§ **PASSAGE TO READ**:
______________________________

Abstract

In support of leptin's physiological role as humoral signal of fat mass, we have shown that adipocyte volume is a predominant determinant of leptin mRNA levels in anatomically distinct fat depots in lean young mice in the postabsorptive state. In this report, we investigated how obesity may affect the relationship between leptin mRNA levels and adipocyte volume in anatomically distinct fat depots in mice with genetic (Lep(ob)/Lep(ob) and A(y)/+), diet-induced, and aging-related obesity. In all of the obese mice examined, tissue leptin mRNA levels relative to the average adipocyte volume were lower in the perigonadal and/or retroperitoneal than in the inguinal fat depots and were lower than those of the lean young mice in the perigonadal fat depot. A close, positive correlation between leptin mRNA level and adipocyte volume was present from small to hypertrophic adipocytes within each perigonadal and inguinal fat pad in the obese mice, but the slopes of the regression lines relating leptin mRNA level to adipocyte volume were significantly lower in the perigonadal than in the inguinal fat pads of the same mice. These results suggest that obesity per se is associated with a decreased leptin gene expression per unit of fat mass in mice and that the positive correlation between leptin mRNA level and adipocyte volume is an intrinsic property of adipocytes that is not disrupted by adipocyte hypertrophy in obese mice.

______________________________

§ **PROBLEM STATEMENT**:
Condense the abstract's paragraph that begins "In support of leptin's physiological role" into a short bulleted list that keeps its main findings. The listing that follows is separate material and has no connection to the abstract.

§ **GIVEN DATA**:
______________________________

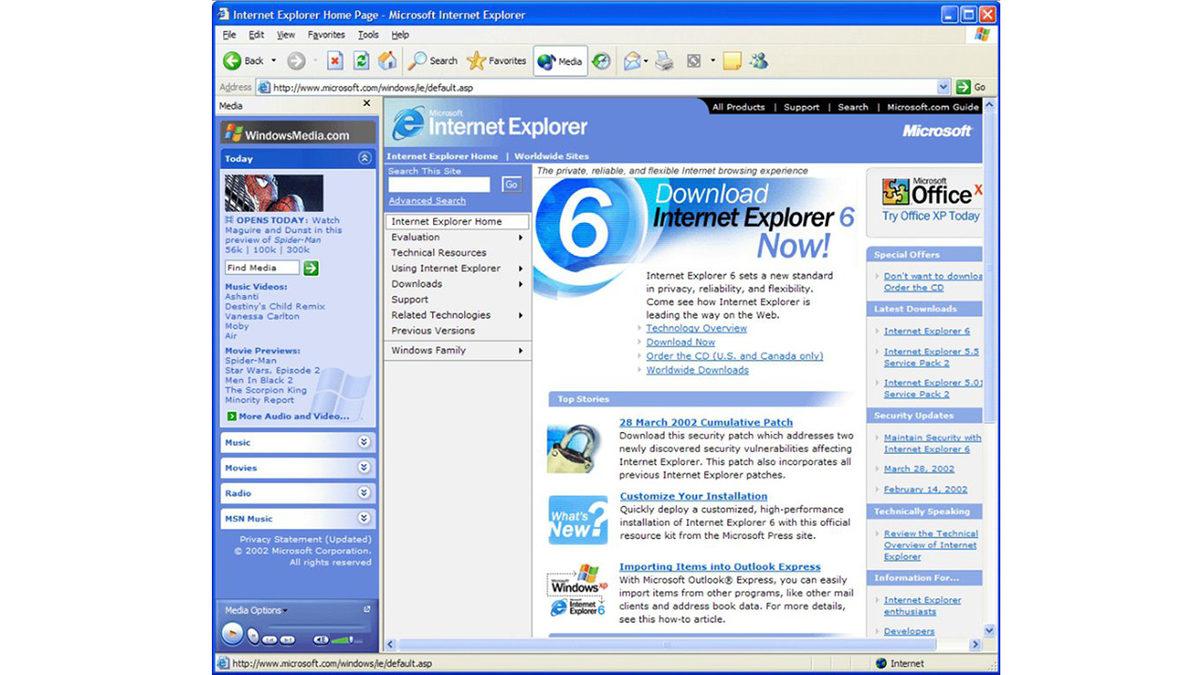
Task: Mute audio in the Media player
Action: tap(321, 640)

______________________________

§ **ANSWER SPACE**:
- Earlier work in lean young mice in the postabsorptive state showed that adipocyte volume largely determines leptin mRNA levels in distinct fat depots.
- This study examined how obesity affects that relationship in mice with genetic (Lep(ob)/Lep(ob) and A(y)/+), diet-induced, and aging-related obesity.
- In all obese mice, leptin mRNA relative to average adipocyte volume was lower in perigonadal and/or retroperitoneal depots than in inguinal depots. In the perigonadal depot, it was also lower than in lean young mice.
- Within each perigonadal and inguinal fat pad of obese mice, leptin mRNA correlated closely and positively with adipocyte volume, from small to hypertrophic cells.
- The regression slopes were significantly lower in perigonadal than in inguinal pads of the same mice.
- Conclusion: obesity itself is linked to lower leptin gene expression per unit of fat mass. The link between leptin mRNA and adipocyte volume is an intrinsic property of adipocytes and is not disrupted by hypertrophy.